---------- INFORMATION GIVEN ----------
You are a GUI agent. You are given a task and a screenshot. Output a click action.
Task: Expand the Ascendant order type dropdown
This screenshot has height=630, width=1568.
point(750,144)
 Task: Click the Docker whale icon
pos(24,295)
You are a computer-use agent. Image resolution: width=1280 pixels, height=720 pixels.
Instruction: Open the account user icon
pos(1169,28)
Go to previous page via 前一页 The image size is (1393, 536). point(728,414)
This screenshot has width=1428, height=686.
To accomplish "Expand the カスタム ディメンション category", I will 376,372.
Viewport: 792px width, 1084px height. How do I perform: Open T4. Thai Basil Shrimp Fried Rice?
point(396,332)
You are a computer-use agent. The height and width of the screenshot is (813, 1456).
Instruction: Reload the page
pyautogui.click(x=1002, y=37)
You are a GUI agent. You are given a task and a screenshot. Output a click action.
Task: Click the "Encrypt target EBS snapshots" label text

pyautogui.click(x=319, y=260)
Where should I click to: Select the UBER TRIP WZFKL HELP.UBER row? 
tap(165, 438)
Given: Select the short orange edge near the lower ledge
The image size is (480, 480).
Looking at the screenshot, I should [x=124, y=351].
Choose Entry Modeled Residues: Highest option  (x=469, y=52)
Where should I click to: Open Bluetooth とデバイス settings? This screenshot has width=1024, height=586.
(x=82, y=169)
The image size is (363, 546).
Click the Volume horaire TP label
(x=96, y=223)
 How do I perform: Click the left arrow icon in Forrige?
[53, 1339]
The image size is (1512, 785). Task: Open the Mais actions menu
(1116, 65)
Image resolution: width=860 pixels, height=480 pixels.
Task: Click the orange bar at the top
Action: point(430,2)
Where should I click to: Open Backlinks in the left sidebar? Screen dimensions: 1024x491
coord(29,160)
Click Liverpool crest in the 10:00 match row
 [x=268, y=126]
----------
=== EXERCISE AIM ===
What you return should match, exactly, the stretch of the listing above that runs from the line with "Where should I click to: Open Bluetooth" to its last line.

=== WRITTEN ANSWER ===
Where should I click to: Open Bluetooth とデバイス settings? This screenshot has width=1024, height=586.
(x=82, y=169)
The image size is (363, 546).
Click the Volume horaire TP label
(x=96, y=223)
 How do I perform: Click the left arrow icon in Forrige?
[53, 1339]
The image size is (1512, 785). Task: Open the Mais actions menu
(1116, 65)
Image resolution: width=860 pixels, height=480 pixels.
Task: Click the orange bar at the top
Action: point(430,2)
Where should I click to: Open Backlinks in the left sidebar? Screen dimensions: 1024x491
coord(29,160)
Click Liverpool crest in the 10:00 match row
 [x=268, y=126]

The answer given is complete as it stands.